Much of the criticism around the DCEU thus far is about Zack Snyder's long run time, muted colors, and somber tone. While the Marvel Cinematic Universe usually balances its darkness with moments of comedy and levity, Snyder's went ham on grit during Man of Steel and Batman v Superman: Dawn of Justice. This puts it lightyears away from shows like Supergirl, which have plenty of positivity and and lightness included. But Melissa Benoist does point out that Snyder's vision can correlate to Arrow's dark tone.

melissa benoist supergirl

It certainly appears that the DCEU is hoping to brighten things up in the future. Just one look at Justice League's trailer will show you that the team up film will be quite different from its predecessors. There was plenty of banter and bright colors, and Ezra Miller's Barry Allen will certainly bring a ton of comedy to the project. As the DCEU learns to lighten up and use drama when its more necessary, we'll see the worlds of TV and film slowly approach each other.

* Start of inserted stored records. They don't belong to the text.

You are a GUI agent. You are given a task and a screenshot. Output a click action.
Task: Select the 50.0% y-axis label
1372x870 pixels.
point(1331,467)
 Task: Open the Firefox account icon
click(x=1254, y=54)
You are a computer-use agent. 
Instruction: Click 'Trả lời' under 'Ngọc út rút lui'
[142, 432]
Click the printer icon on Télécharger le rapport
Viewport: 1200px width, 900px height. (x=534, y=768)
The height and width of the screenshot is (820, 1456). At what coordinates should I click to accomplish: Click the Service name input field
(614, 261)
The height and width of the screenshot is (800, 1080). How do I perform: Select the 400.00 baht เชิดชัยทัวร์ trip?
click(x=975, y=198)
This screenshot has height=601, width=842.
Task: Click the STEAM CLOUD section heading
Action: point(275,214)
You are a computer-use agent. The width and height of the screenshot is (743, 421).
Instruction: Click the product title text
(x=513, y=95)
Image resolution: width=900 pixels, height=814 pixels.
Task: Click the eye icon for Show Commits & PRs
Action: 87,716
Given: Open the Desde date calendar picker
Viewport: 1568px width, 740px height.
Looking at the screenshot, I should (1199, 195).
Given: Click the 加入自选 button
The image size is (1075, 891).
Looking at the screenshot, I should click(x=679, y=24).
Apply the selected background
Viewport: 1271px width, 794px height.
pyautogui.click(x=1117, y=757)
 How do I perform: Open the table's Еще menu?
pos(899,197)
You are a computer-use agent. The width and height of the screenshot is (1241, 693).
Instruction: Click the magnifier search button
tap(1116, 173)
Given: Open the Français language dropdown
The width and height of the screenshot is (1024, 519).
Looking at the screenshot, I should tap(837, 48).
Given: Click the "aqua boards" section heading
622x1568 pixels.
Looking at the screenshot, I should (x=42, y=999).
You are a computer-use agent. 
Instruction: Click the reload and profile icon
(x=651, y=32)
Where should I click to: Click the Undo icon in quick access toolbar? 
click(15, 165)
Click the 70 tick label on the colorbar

Of course, the DCEU and DCTV will likely never actually interact. There are already too many timelines and worlds to keep track of on the CW's shows, and it would surely cause the film world to crumble from the confusion. Plus, we don't really need to see two version of The Flash and Superman interact with one another.

Do you want to see the DCEU and DCTV more closely resemble each other? Sound off in the comments below.

Supergirl airs Mondays on The CW.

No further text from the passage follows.